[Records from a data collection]
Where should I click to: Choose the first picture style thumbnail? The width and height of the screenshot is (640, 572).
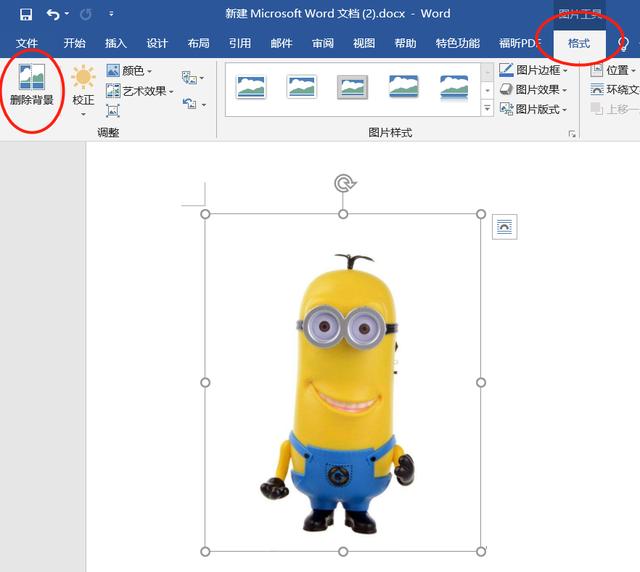pyautogui.click(x=251, y=87)
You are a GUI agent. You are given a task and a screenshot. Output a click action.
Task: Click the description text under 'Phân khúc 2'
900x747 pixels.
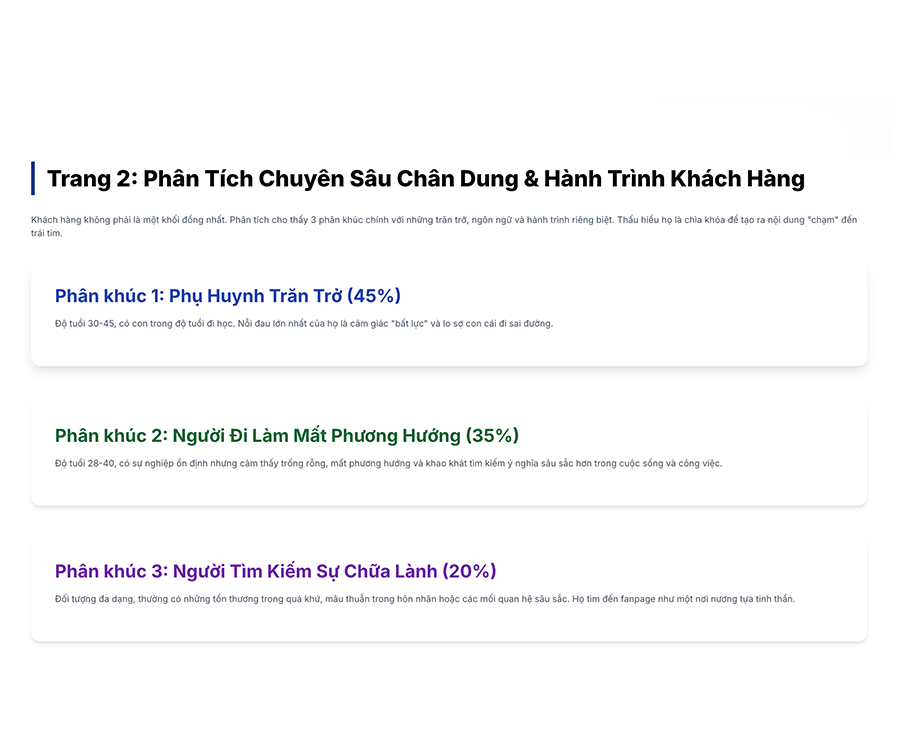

* _Activity_
Leave out the pictures and restate, word for word, the lines from the top of the data through the line containing "You are a GUI", both included.

* _Answer to the problem_
Where should I click to: Choose the first picture style thumbnail? The width and height of the screenshot is (640, 572).
pyautogui.click(x=251, y=87)
You are a GUI agent. You are given a task and a screenshot. Output a click action.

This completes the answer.